Solid patterns. One gap worth flagging: all four pass credentials through environment variables, which show up in docker inspect, ps output, and /proc. For an agent stack with API keys and model credentials, Docker secrets with _FILE variants are worth the extra setup.

The other thing none of these patterns address: port binding. If you're running a reverse proxy or tunnel in front of the agent, the agent service shouldn't bind to the host network at all. Internal compose network only. Reduces the attack surface to zero from outside the compose stack.

Minor thing but matters in production: the MCP gateway pattern opens a lot of outbound paths. Each tool the agent can call is a potential data channel. Worth enumerating exactly which tools are enabled and what they can reach.

klement Gunndu • Mar 27

Really good callout on the docker inspect exposure — that's a real blind spot in most compose tutorials.
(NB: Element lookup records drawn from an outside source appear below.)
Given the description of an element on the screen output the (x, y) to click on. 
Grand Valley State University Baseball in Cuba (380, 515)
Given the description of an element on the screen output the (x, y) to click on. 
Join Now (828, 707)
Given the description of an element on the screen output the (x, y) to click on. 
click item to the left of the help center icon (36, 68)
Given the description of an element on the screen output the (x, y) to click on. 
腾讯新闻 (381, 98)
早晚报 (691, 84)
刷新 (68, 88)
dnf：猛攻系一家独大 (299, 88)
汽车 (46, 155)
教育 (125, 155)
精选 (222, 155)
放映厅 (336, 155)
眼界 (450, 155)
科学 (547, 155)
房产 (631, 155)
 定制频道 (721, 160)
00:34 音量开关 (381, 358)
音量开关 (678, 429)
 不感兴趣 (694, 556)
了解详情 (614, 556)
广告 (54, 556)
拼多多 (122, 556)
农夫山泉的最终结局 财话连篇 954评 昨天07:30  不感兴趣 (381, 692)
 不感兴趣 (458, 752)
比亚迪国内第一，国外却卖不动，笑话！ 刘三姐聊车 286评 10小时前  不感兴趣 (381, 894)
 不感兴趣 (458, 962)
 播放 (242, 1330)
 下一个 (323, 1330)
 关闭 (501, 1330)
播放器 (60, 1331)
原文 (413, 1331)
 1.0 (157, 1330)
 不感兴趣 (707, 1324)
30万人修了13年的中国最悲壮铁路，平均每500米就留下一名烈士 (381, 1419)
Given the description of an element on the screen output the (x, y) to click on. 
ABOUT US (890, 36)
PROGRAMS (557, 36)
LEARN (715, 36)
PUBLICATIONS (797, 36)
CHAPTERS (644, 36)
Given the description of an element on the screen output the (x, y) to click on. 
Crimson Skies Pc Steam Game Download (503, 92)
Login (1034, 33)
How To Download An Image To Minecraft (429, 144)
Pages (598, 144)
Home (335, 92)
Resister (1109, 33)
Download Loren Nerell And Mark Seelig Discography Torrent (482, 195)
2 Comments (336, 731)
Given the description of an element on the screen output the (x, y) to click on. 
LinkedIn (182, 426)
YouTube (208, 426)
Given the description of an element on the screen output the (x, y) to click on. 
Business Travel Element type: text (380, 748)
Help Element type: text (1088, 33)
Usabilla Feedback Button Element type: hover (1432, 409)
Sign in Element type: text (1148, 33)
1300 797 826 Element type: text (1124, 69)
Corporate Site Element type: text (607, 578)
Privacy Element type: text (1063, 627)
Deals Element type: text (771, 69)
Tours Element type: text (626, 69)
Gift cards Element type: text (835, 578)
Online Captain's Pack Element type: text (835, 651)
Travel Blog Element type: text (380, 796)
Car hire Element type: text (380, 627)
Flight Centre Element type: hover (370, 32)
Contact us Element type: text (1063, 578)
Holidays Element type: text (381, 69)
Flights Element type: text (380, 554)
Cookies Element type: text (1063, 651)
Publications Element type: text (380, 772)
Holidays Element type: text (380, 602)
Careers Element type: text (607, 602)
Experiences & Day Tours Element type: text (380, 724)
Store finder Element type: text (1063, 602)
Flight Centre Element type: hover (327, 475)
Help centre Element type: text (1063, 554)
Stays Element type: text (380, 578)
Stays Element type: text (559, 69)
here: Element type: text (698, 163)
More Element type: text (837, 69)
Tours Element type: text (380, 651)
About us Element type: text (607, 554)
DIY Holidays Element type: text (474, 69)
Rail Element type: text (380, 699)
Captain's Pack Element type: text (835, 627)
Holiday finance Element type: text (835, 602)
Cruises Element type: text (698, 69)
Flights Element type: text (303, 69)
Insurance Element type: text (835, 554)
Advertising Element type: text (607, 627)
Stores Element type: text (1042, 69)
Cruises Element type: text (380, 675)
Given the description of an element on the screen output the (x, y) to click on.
The _FILE convention with mounted secrets is exactly the right fix, especially once you're juggling multiple provider keys across services.

klement Gunndu • Mar 28

Good catch on the Docker secrets point. You're right that env vars leak through docker inspect and /proc — for production agent stacks with model API keys, _FILE variants with mounted secrets are strictly better. On the sidecar logging gap: we've moved toward a dedicated vector container that tails agent logs and ships them to a central store. Keeps the agent containers clean and gives you cross-container correlation without coupling.

Desmond Wei • Mar 30

Pattern 4 resonated with me — I ran into exactly that "N agents, N compose files" problem when self-hosting multiple OpenClaw instances. Port conflicts, volume naming, keeping track of which container has which config... it gets old fast.

Ended up building a tool around it: ClawFleet handles the container lifecycle, port allocation, and per-instance config from a browser dashboard. One curl | sh to install, then everything is point-and-click.

Doesn't replace understanding the Compose patterns you laid out here though — knowing what's happening underneath matters when things break.